Di sisi lain, kebutuhan akan nutrisi, khususnya daging ayam pun juga semakin meningkat dalam beberapa tahun terakhir.
Meningkatnya kebutuhan akan daging ayam ini juga dipengaruhi oleh semakin menjamurnya kuliner yang menggunakan bahan dasar daging ayam. Mulai dari warung di pinggir jalan sampai di pusat perbelanjaan.
Sebelum itu, untuk informasi, daging ayam untuk dikonsumsi terbagi menjadi dua jenis, yaitu ayam ras dan ayam bukan ras (buras).
Perbedaannya adalah, ayam ras merupakan jenis ayam yang sengaja dikembangbiakkan secara masal/ dalam jumlah besar untuk tujuan komersil.
Metode ternaknya pun dilakukan secara efektif dan efisien demi mendapatkan keuntungan sebesar besarnya.

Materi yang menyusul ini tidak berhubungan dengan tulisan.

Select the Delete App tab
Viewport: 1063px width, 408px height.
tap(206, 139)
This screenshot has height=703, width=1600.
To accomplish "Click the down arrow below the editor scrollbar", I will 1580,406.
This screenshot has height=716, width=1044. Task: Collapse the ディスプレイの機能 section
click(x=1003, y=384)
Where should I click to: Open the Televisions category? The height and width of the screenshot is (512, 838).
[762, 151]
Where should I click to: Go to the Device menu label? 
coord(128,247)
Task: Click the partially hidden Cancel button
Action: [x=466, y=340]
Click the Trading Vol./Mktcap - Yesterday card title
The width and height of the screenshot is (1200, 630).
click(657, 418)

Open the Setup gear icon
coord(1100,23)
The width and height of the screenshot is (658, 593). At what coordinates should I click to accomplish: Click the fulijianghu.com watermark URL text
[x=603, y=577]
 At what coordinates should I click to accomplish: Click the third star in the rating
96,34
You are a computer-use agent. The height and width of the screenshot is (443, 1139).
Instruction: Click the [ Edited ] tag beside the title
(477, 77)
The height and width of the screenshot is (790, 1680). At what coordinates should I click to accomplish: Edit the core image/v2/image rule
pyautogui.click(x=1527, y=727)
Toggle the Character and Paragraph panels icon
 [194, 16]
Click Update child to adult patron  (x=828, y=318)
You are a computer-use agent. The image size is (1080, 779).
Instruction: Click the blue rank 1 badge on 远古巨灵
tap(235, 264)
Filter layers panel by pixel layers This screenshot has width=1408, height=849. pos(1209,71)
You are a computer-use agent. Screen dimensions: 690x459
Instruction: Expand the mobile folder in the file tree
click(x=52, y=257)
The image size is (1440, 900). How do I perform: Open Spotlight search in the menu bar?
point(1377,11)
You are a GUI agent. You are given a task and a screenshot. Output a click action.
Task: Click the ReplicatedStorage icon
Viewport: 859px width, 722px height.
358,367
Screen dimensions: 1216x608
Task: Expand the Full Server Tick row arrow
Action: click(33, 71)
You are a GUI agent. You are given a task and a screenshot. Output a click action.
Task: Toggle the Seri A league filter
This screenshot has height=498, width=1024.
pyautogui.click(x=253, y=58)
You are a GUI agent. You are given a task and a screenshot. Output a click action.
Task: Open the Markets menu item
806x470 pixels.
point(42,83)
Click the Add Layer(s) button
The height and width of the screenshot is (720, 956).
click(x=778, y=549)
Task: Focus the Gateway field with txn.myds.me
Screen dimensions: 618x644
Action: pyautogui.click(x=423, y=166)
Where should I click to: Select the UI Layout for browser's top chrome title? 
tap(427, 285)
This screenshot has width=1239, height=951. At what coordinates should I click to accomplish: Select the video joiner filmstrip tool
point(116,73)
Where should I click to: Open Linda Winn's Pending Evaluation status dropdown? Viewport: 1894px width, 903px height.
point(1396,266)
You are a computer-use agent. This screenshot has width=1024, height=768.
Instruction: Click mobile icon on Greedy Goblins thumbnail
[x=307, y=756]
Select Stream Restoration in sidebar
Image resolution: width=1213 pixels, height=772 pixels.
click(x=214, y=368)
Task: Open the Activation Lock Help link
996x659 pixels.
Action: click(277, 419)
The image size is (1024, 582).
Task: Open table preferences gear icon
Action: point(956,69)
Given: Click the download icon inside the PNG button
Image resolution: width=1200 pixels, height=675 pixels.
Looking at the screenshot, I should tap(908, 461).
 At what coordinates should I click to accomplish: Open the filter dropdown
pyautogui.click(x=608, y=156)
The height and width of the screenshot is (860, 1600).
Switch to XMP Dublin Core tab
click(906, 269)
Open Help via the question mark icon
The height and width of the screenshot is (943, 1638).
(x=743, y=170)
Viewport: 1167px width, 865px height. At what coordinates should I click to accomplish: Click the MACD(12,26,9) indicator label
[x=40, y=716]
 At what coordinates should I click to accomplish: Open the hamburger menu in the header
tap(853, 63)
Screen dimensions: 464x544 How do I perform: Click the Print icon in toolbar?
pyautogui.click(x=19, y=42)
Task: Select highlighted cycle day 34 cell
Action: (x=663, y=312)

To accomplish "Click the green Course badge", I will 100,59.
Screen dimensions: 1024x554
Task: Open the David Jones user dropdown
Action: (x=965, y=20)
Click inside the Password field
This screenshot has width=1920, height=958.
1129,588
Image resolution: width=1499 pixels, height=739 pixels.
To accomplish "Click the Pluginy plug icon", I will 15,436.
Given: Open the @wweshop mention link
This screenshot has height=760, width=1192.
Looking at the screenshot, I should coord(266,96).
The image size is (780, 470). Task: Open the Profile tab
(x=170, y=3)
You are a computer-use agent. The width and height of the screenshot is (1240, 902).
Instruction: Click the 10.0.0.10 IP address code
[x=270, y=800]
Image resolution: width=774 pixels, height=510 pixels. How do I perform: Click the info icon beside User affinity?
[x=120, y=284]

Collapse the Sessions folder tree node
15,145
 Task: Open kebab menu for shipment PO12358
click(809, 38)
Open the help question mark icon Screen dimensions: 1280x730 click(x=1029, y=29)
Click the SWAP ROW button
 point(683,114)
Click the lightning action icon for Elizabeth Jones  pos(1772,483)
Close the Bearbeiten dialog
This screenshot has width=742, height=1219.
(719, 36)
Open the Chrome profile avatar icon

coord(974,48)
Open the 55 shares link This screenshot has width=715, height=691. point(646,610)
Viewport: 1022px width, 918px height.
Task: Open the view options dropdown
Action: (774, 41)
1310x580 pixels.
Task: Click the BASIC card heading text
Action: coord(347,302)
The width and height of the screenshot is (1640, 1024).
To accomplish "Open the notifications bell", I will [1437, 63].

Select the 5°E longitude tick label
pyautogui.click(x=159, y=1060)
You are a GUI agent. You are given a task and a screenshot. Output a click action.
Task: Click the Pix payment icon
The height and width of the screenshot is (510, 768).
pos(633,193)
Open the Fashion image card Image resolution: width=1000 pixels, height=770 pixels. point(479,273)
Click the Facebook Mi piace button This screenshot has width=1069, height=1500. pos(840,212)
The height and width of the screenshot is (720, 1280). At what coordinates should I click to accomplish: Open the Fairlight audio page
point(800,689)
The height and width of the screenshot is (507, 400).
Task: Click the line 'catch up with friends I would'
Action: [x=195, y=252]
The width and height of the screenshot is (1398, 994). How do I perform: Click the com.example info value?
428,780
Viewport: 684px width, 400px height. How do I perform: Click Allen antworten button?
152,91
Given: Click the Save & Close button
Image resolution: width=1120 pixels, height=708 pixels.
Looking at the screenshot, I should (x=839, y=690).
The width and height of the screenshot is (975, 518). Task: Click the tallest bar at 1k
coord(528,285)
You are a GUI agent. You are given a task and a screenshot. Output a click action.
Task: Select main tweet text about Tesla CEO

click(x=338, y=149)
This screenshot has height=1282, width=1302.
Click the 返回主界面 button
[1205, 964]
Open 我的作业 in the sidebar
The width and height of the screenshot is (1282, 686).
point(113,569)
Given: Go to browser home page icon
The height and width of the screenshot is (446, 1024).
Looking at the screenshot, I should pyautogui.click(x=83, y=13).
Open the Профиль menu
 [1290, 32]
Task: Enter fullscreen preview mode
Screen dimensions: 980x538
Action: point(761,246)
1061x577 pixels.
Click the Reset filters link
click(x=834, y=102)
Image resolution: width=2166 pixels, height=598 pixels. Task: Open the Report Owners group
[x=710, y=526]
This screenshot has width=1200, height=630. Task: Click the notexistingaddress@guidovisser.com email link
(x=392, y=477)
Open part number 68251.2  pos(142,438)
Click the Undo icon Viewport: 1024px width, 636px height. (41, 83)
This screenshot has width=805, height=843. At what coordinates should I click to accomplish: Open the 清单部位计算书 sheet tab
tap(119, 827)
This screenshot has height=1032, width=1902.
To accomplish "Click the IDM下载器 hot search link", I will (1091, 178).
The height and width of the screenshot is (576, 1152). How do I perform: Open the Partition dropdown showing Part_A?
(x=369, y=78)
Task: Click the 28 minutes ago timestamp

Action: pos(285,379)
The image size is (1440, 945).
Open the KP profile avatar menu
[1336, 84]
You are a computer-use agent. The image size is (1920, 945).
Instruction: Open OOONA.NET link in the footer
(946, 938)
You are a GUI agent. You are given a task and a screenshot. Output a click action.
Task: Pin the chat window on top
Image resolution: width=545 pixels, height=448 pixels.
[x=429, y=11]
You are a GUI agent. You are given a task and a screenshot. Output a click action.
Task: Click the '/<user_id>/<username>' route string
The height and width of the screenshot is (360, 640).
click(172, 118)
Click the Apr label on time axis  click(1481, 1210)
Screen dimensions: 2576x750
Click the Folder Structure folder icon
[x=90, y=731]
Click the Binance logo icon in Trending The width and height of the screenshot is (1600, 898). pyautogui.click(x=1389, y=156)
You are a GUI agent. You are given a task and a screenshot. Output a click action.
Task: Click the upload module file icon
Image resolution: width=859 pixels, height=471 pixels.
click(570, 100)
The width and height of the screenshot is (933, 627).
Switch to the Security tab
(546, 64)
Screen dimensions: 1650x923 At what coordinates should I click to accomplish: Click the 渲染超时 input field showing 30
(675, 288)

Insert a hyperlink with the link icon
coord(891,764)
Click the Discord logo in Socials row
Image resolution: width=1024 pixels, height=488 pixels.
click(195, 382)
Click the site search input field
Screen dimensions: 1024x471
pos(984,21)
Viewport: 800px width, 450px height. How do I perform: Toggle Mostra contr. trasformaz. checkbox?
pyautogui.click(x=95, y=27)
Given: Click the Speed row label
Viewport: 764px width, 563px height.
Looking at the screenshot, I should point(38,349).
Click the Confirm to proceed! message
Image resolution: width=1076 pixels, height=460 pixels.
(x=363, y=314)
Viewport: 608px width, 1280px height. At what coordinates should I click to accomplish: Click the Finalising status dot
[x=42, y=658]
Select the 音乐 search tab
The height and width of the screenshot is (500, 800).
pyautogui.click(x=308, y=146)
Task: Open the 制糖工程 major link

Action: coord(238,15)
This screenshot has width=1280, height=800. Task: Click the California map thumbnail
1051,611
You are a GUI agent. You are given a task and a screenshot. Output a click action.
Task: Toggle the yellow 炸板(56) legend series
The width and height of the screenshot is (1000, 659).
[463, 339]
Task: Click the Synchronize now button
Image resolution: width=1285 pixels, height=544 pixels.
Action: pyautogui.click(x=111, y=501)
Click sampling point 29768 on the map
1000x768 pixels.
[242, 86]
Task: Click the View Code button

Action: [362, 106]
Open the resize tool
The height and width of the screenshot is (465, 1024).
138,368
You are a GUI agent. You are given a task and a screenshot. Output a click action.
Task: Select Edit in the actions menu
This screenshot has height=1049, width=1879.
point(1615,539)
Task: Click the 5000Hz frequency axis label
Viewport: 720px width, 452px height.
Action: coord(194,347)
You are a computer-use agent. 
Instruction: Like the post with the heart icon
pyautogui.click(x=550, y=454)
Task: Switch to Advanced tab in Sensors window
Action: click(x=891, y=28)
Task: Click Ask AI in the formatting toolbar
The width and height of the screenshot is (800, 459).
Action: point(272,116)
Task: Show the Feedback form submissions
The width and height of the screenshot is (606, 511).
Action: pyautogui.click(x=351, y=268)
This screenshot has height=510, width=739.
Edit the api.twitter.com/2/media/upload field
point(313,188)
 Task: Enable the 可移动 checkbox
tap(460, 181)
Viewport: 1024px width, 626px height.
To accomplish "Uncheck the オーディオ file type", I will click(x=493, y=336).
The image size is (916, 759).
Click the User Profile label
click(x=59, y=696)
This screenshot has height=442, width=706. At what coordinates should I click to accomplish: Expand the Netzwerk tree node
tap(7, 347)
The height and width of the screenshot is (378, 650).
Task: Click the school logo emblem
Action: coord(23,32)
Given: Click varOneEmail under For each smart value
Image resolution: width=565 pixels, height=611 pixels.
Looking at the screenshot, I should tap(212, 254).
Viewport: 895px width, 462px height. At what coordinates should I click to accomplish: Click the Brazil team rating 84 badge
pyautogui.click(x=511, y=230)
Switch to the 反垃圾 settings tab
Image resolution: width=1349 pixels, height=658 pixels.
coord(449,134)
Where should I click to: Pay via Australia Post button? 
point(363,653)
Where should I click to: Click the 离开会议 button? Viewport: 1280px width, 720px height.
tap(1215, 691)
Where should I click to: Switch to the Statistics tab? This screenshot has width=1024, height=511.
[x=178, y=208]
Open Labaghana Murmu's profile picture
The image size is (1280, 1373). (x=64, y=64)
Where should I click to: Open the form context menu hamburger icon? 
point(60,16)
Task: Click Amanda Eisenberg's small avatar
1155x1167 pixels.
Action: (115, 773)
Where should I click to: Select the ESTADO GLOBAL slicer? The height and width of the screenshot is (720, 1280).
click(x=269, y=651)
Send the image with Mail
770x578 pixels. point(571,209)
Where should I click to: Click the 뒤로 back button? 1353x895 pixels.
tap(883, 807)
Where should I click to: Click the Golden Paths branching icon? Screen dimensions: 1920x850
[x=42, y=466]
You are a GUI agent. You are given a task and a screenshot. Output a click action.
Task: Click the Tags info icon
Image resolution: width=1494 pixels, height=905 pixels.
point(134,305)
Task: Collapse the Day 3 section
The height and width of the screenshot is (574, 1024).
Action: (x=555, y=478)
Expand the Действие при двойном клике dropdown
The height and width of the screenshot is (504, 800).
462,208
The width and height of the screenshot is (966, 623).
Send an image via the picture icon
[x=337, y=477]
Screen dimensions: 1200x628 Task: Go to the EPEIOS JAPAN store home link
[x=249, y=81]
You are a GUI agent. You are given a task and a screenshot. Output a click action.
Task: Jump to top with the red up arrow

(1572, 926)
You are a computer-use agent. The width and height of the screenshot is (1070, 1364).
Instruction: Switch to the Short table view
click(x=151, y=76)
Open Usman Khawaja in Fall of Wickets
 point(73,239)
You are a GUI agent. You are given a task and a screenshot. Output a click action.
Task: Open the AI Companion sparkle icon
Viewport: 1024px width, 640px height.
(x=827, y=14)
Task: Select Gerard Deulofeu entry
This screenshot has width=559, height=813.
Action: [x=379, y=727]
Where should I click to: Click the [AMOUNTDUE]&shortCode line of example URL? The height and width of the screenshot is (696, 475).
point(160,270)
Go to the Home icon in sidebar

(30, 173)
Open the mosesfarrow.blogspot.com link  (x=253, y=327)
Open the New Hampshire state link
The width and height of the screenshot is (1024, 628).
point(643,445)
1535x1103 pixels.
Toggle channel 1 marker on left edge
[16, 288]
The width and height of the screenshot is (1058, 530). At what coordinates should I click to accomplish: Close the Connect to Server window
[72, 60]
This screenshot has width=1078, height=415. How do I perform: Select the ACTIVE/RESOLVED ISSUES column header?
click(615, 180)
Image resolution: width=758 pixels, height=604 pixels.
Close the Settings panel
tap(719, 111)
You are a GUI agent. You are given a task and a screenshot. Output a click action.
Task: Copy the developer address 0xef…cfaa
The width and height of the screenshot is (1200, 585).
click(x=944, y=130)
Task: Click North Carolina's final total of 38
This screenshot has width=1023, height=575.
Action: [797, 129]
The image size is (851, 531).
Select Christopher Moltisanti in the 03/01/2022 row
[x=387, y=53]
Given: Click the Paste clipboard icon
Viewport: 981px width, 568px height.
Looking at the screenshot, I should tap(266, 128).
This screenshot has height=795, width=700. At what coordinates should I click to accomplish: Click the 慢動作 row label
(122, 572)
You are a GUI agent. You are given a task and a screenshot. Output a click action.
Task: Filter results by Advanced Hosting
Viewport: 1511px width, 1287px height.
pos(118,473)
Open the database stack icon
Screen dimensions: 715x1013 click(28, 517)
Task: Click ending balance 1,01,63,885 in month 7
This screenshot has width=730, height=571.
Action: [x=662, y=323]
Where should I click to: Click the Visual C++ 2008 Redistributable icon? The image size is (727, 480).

Sedangkan ayam buras sering juga disebut sebagai ayam kampung. Berbeda dengan ayam ras, beternak ayam kampung tidak semasif ayam ras.
Ayam kampung biasanya dipelihara di pemukiman manusia, dengan perawatan yang lebih mudah serta tahan dengan kondisi cuaca yang berubah-ubah. Harga telur dan daging ayam buras pun lebih mahal dari ayam ras.
Konsumsi Ayam
Kembali ke pembahasan produksi ayam di Indonesia, jika melihat data dari Badan Pusat Statistik (BPS) yang dipublikasikan pada tahun 2018 menunjukkan bahwa setiap tahun konsumsi daging ayam per kapita mengalami peningkatan dari tahun 2013 sampai tahun 2017.
Untuk konsumsi ayam ras, pada tahun 2013 konsumsi ayam ras mencapai 3,65 kg per kapita per tahun. Lalu, di tahun 2017, konsumsi ayam ras sudah mencapai 5,68 kg per kapita per tahun.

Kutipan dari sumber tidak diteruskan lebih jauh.